→ To do
Among the entries below, extract exactly the lines that run from the one with "Task: Click the bronze rank 3 flame badge" through the one with "The height and", both ends included.

→ Exercise material

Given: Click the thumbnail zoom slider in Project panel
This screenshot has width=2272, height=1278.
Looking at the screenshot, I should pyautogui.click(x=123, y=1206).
...
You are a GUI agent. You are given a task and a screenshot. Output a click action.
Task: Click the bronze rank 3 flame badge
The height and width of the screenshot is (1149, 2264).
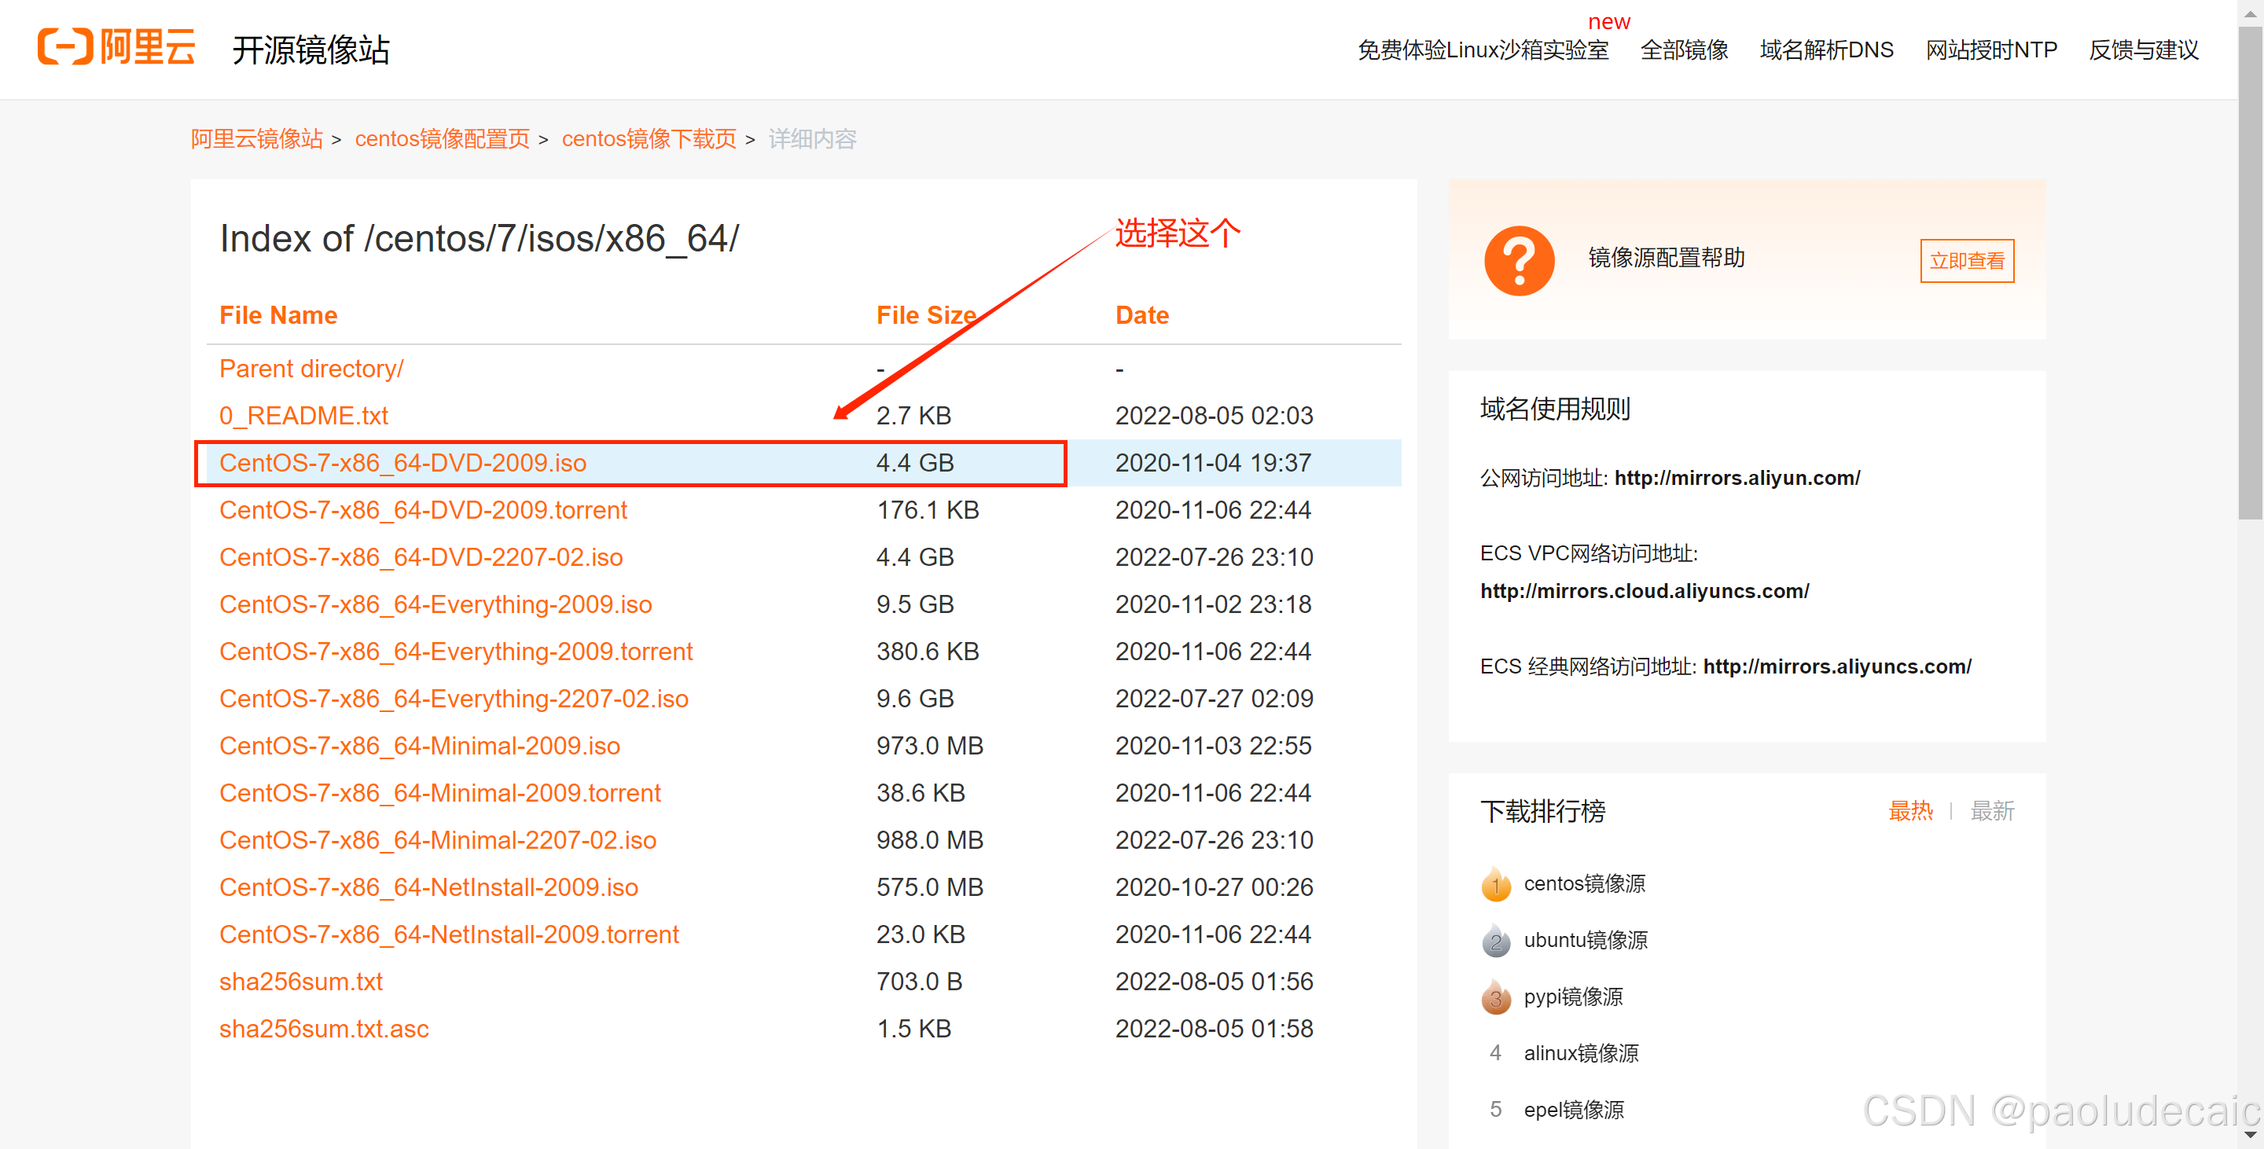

→ Response area
Task: Click the bronze rank 3 flame badge
The height and width of the screenshot is (1149, 2264).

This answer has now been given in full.